Dataset extract:
++++++++++

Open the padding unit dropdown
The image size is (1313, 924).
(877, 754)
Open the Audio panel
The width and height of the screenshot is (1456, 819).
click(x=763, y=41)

++++++++++

Reproduce the whole listing above exactly.

Response for this exercise:
Open the padding unit dropdown
The image size is (1313, 924).
(877, 754)
Open the Audio panel
The width and height of the screenshot is (1456, 819).
click(x=763, y=41)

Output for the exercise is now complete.